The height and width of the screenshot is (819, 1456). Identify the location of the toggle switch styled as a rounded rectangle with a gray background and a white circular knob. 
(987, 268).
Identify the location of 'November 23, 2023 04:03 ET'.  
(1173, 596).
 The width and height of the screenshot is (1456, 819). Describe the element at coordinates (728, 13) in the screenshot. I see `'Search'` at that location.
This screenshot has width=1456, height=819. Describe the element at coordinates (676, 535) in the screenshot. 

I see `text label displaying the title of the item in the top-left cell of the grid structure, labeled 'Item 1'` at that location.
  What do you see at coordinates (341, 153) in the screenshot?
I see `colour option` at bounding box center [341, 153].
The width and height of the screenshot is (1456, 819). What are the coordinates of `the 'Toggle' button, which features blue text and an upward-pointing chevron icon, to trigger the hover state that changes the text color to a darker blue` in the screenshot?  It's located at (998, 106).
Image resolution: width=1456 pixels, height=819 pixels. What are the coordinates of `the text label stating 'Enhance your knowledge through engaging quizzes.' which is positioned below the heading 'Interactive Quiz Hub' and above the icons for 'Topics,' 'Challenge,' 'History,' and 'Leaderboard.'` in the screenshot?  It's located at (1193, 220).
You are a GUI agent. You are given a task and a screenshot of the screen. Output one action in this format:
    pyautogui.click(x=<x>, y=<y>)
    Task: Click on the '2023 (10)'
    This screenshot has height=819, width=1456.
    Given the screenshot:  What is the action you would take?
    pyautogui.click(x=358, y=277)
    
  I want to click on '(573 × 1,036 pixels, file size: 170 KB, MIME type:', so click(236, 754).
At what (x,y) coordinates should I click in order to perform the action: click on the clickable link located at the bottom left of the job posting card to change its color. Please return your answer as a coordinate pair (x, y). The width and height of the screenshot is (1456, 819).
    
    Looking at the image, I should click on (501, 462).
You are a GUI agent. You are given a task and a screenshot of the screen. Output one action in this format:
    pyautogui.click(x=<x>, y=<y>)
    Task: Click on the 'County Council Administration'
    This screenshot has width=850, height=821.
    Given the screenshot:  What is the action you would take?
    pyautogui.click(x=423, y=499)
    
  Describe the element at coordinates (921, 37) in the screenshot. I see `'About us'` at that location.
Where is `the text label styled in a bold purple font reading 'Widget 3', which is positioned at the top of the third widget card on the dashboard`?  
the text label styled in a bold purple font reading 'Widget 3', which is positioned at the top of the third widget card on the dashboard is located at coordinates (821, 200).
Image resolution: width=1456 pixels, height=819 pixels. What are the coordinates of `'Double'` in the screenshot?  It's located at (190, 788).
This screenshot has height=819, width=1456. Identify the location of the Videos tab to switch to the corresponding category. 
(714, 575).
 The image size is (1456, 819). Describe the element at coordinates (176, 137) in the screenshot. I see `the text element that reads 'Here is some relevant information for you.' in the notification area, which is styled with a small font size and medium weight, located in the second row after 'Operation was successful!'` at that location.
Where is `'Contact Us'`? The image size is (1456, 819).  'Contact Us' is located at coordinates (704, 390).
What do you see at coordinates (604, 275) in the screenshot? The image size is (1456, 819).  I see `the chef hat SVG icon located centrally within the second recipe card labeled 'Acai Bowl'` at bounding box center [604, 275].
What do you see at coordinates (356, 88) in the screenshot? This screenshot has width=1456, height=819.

______________________________

• _Task_: Copy out the listing from the line with "At what (x,y)" through the line with "Looking at the", both of those lines included, keeping every character unchanged.

• _Expected answer_:
At what (x,y) coordinates should I click in order to perform the action: click on the clickable link located at the bottom left of the job posting card to change its color. Please return your answer as a coordinate pair (x, y). The width and height of the screenshot is (1456, 819).
    
    Looking at the image, I should click on (501, 462).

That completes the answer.